* _WORK TASK_:
Read the material below. Count the lines containing "agent" and give that count alone.

[[ DATA SHOWN, beginning ]]

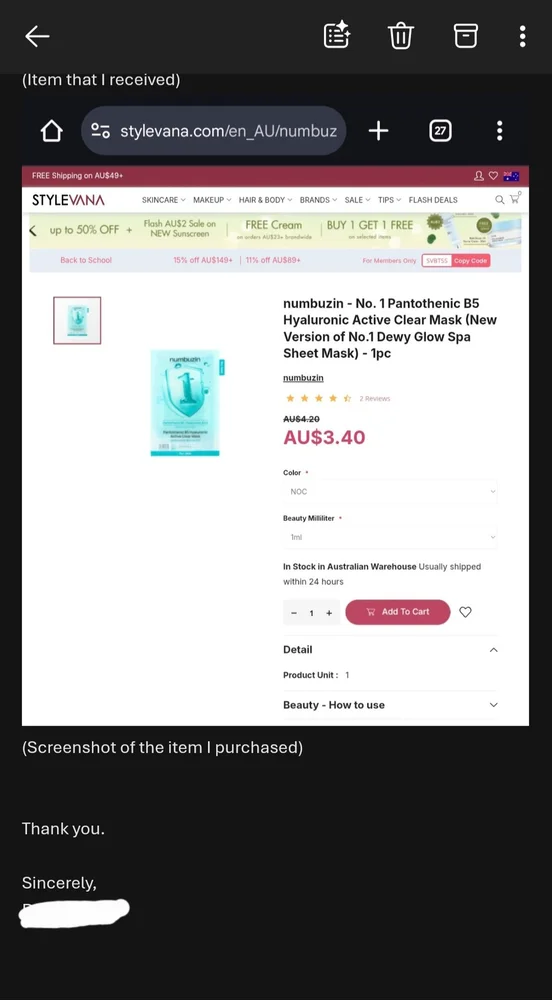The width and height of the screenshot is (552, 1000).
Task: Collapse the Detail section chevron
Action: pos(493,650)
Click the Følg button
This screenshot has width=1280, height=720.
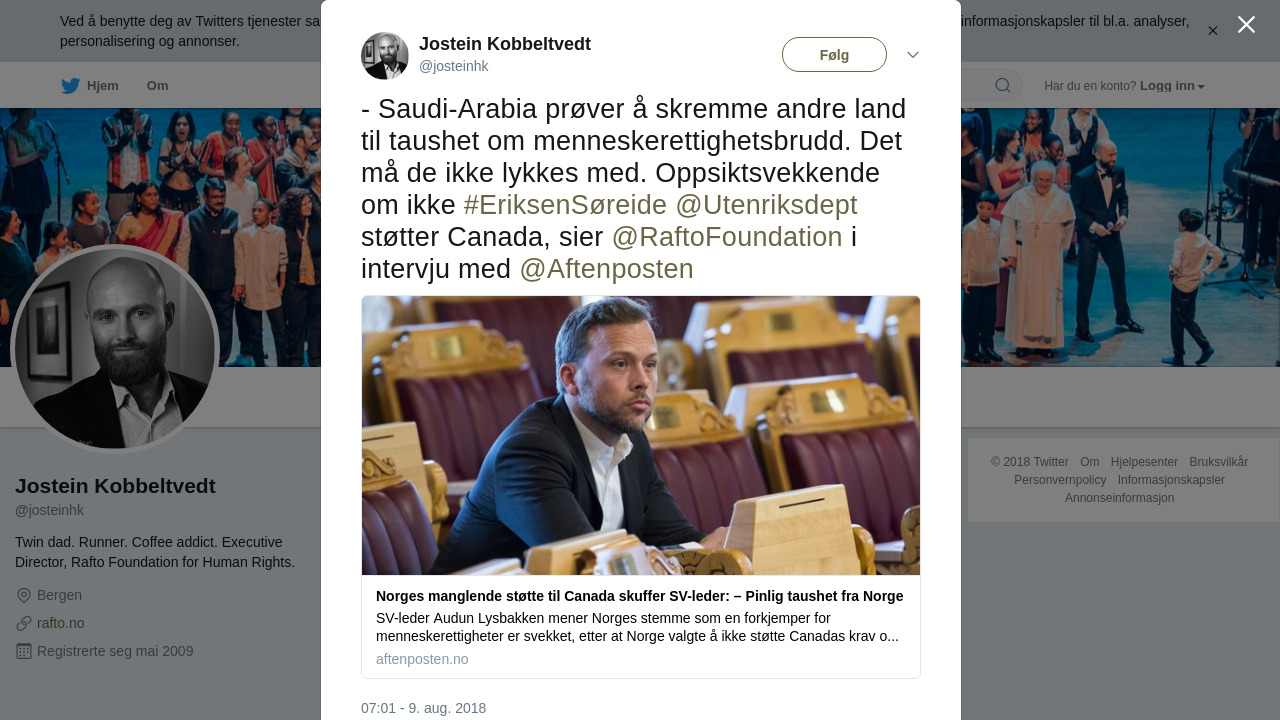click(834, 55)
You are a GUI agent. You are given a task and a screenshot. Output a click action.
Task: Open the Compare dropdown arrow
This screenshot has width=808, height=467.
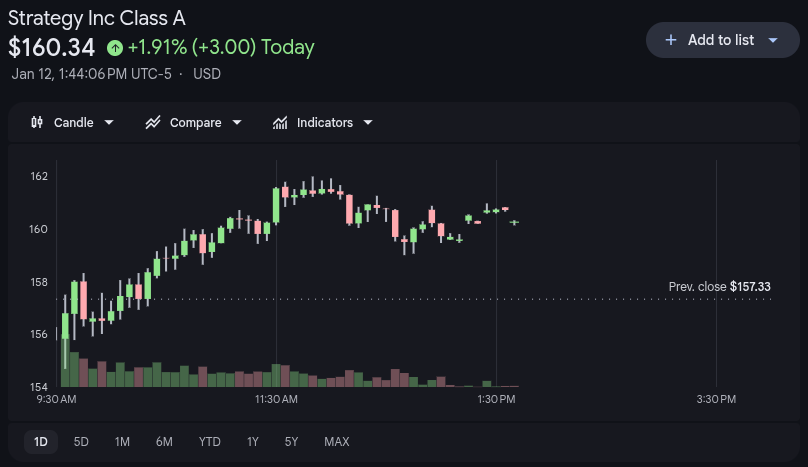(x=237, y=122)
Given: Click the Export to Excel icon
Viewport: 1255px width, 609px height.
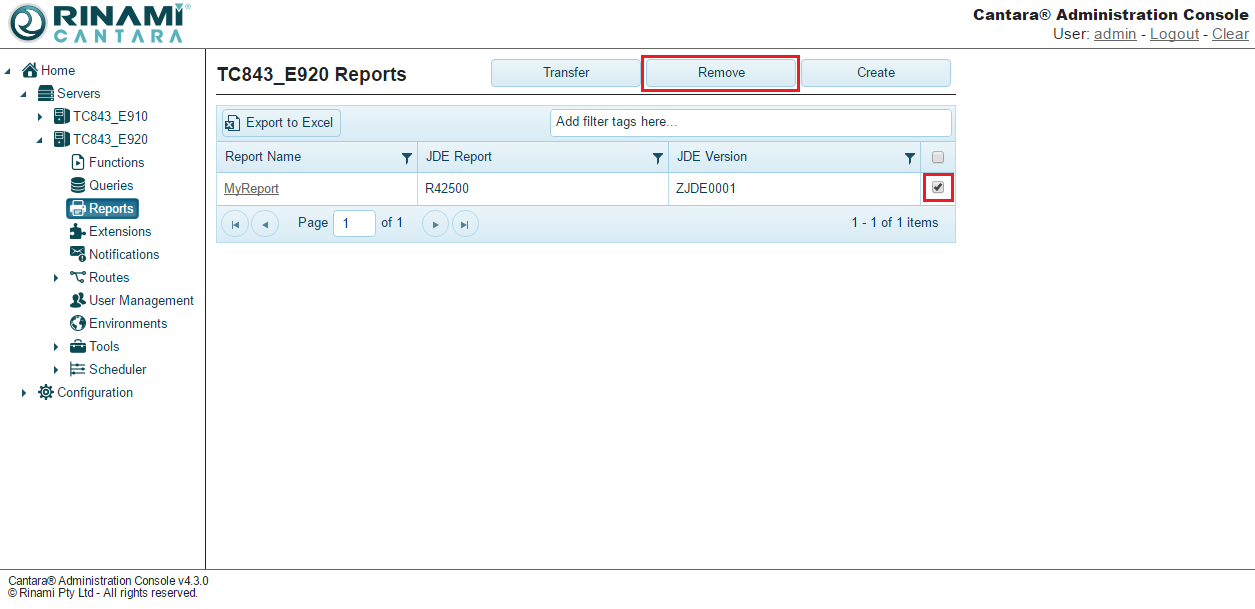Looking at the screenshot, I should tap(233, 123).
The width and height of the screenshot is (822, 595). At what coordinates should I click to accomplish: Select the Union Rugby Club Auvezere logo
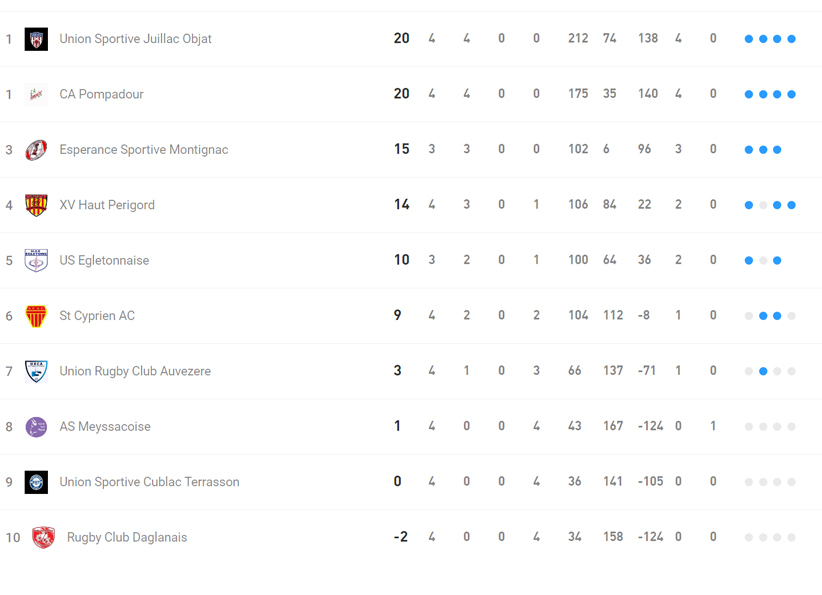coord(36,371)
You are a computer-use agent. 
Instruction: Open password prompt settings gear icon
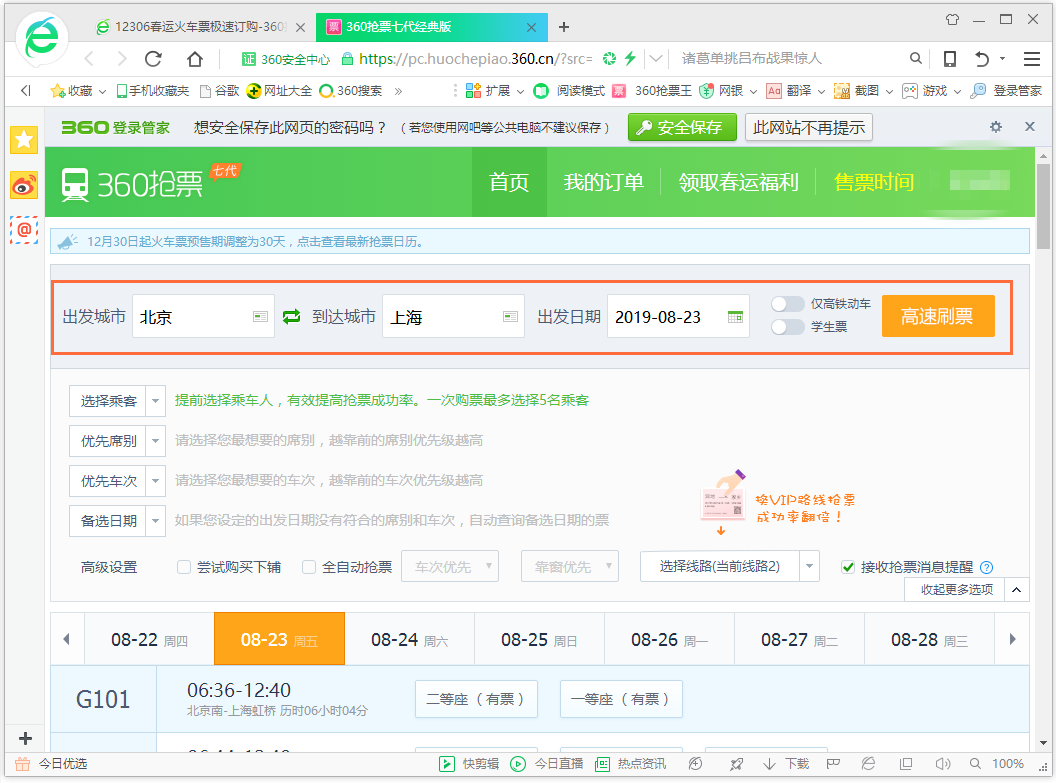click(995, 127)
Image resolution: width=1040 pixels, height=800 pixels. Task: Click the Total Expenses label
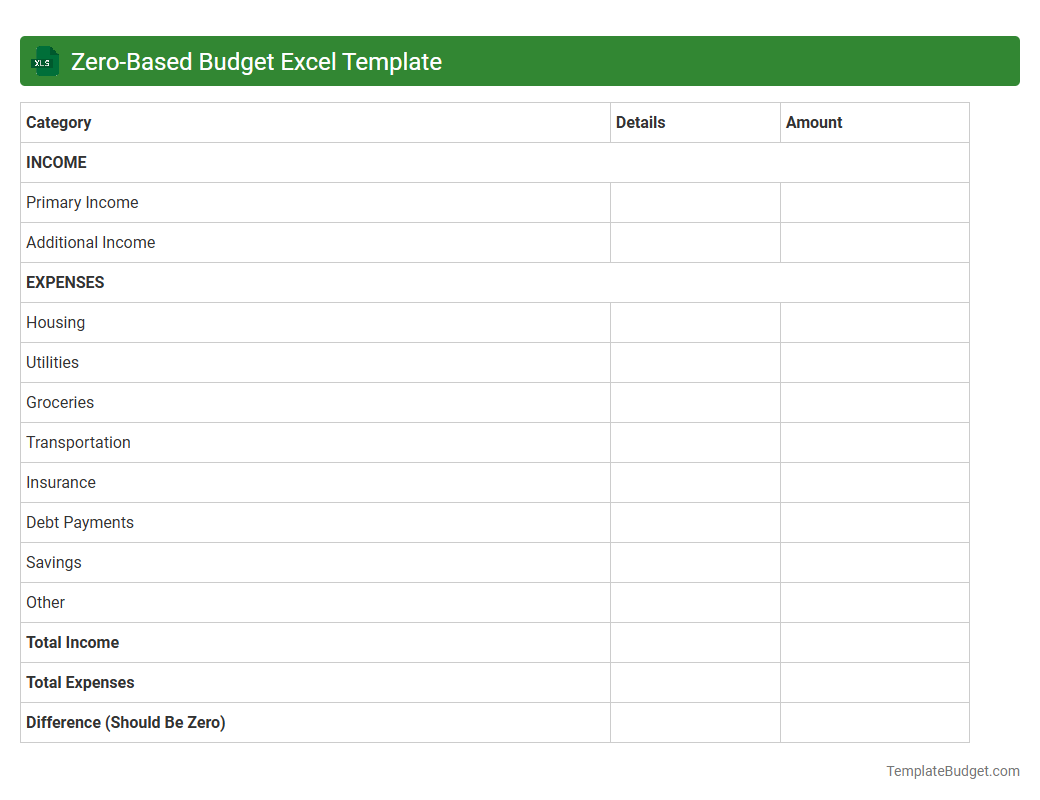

[[ DATA SHOWN, end ]]

* _EXERCISE ANSWER_:
2